If this novel follows the typical Maigret formula, then I can see why people adore it. Its bones are a police procedural. Inspector Maigret is dragged from his bed at four on a frosty morning to see the horribly disfigured corpse of a man he’s known for thirty years. It’s Honoré Cuendet, a Swiss burglar, a quiet, reserved man who lived with his mother and who got his thrills from going into occupied houses, taking jewelry and expensive bibelots, and leaving totally undetected. He has no accomplices, no gang. He’s a reader. He likes to sit and drink white wine in bistros. Who would kill a man like that?

The pleasure of this book comes from the detection, because the detection consists of going around Paris and talking to people. Simenon is very, very good at people.

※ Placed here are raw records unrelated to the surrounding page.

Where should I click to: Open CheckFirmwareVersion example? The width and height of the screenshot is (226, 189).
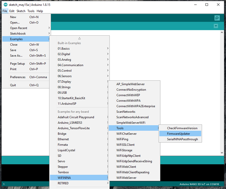click(x=182, y=128)
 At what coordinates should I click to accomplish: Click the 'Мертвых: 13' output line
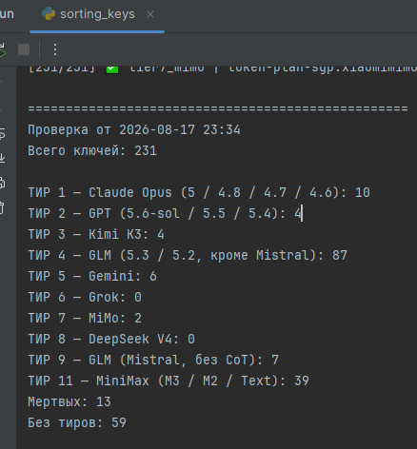pyautogui.click(x=70, y=401)
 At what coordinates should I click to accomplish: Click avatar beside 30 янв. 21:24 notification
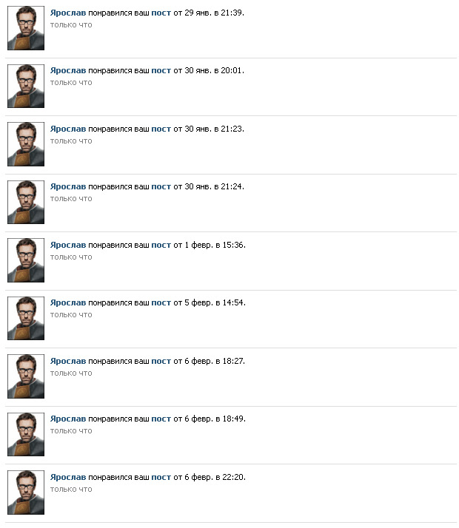pyautogui.click(x=26, y=203)
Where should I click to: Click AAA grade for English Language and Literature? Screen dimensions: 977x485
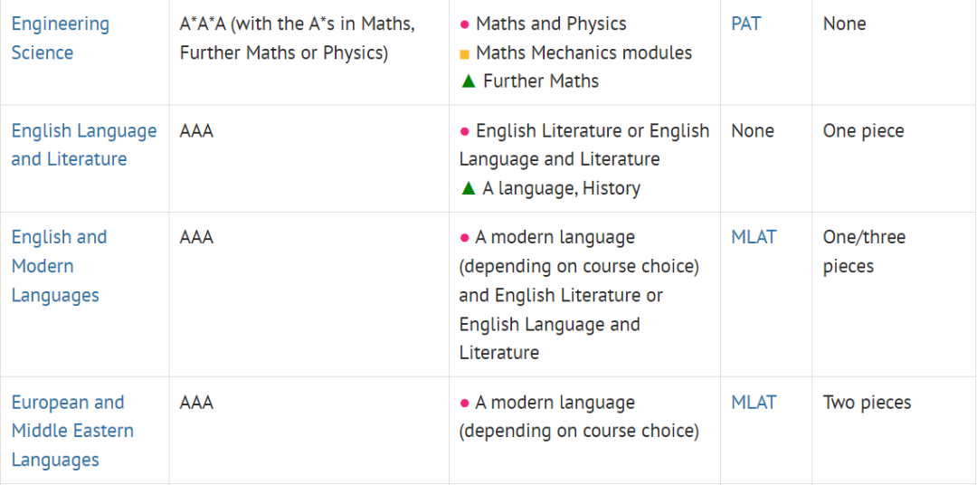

… And now something odd happens. I have a very clear memory of several of the characters in this book: Cuendet’s mother, Justine, who moved to Paris from her little canton in Switzerland and still maintains her lazy provincial ways and her affirmation that her son is a “good boy” who wouldn’t leave her destitute; Olga, the little prostitute in the hotel, who is so sharply observant, so friendly, and so up-to-the minute on a rich man’s lifestyle that will never be hers; Cuendet’s longtime girlfriend, girlish despite her forty years, so devastated by her loss that she can’t see what’s before her eyes. I was going to quote some of these descriptions for you, so you could see the wonderful style. Simenon is concise, drawing in a few lines what would take some authors a whole novel to accomplish. His atmosphere — of a foggy bistro window, an official spouting bureaucratese — is unparalleled in crime fiction.

But I found that there are few suitable sound bites. Simenon does most of his description through dialogue. Olga is created entirely through her interview with Maigret, and it’s done so effectively that when she suggests sex to him at the end of their conversation, “slightly arced under the covers,” and he refuses, it’s friendly and understanding rather than sleazy, even though those are the only words used.

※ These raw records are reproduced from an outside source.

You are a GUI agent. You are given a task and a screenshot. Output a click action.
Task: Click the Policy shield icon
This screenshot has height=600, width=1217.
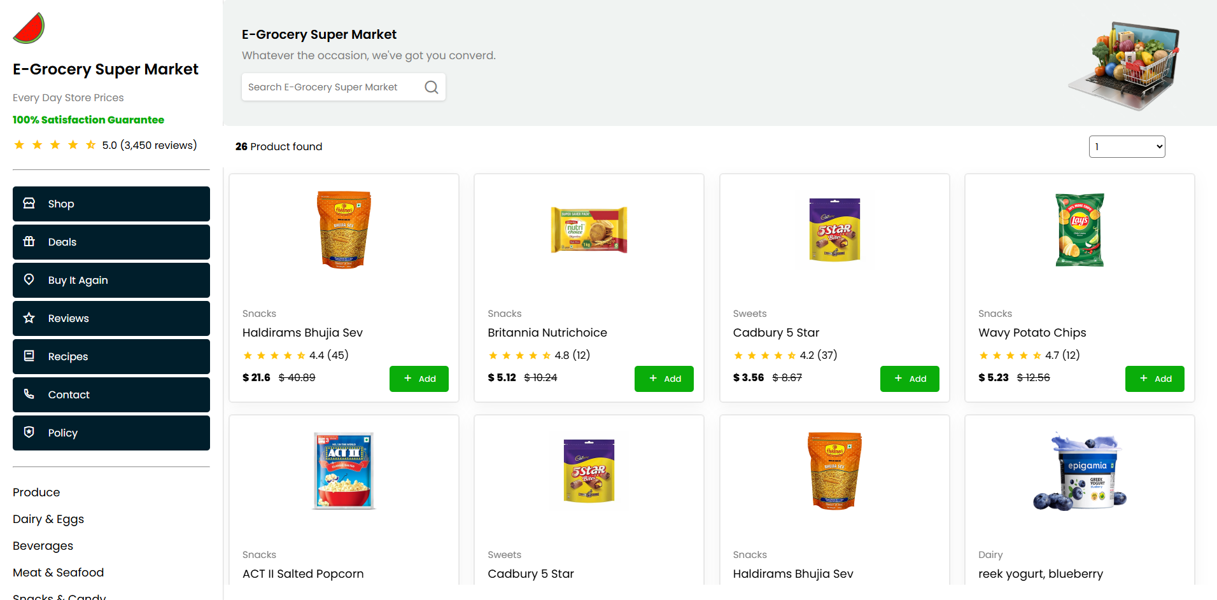29,433
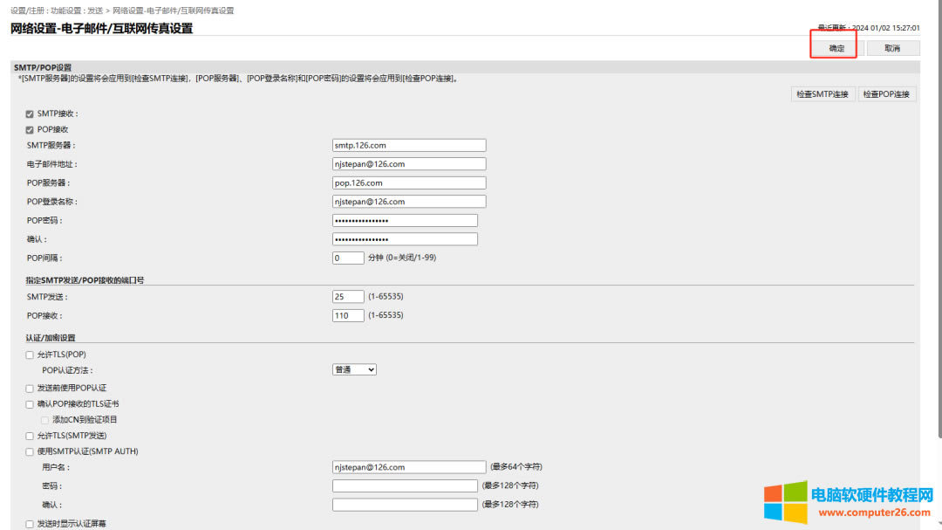
Task: Enable 使用SMTP认证(SMTP AUTH) checkbox
Action: click(30, 451)
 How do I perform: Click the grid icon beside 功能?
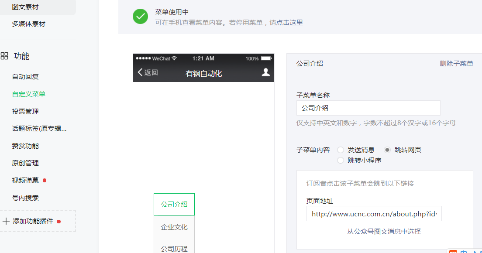click(x=5, y=56)
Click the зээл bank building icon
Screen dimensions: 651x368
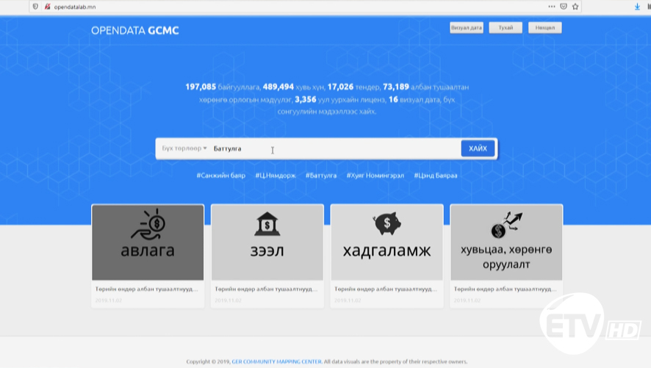(x=267, y=223)
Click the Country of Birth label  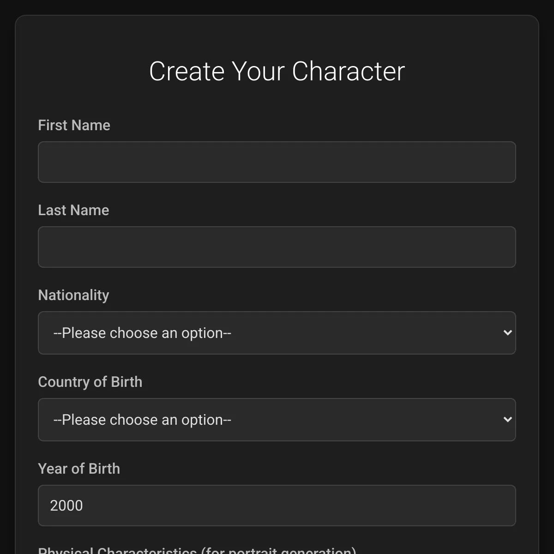coord(90,382)
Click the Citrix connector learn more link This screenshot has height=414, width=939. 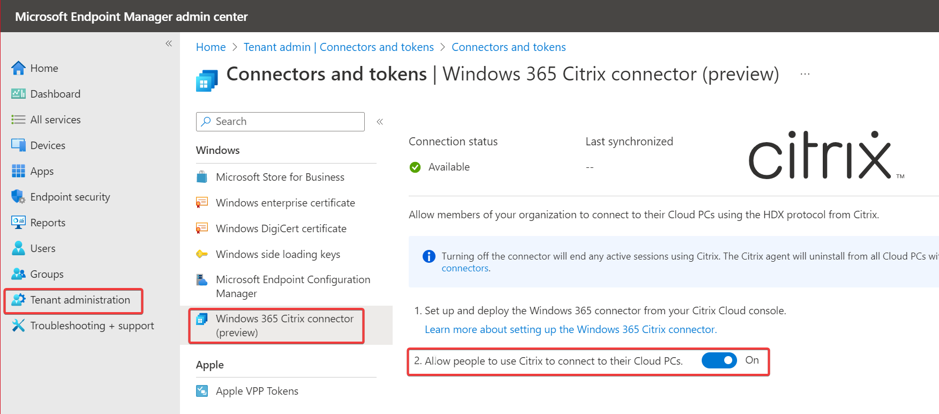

This was a marvelous novel. There was a subplot involving a series of hold-ups in Paris, and Maigret’s musings about them — that attacks on property are more important to the government than attacks on life — were woven in without undue emphasis, but with a curiously thoughtful approach. I think I could quickly become addicted to these. Another addition to the plus side for the international crime spree.

I read this in the original French (which I recommend if you can; it was terrifically enjoyable), called Maigret et le voleur paresseux, but it’s available in English, translated by Daphne Woodard.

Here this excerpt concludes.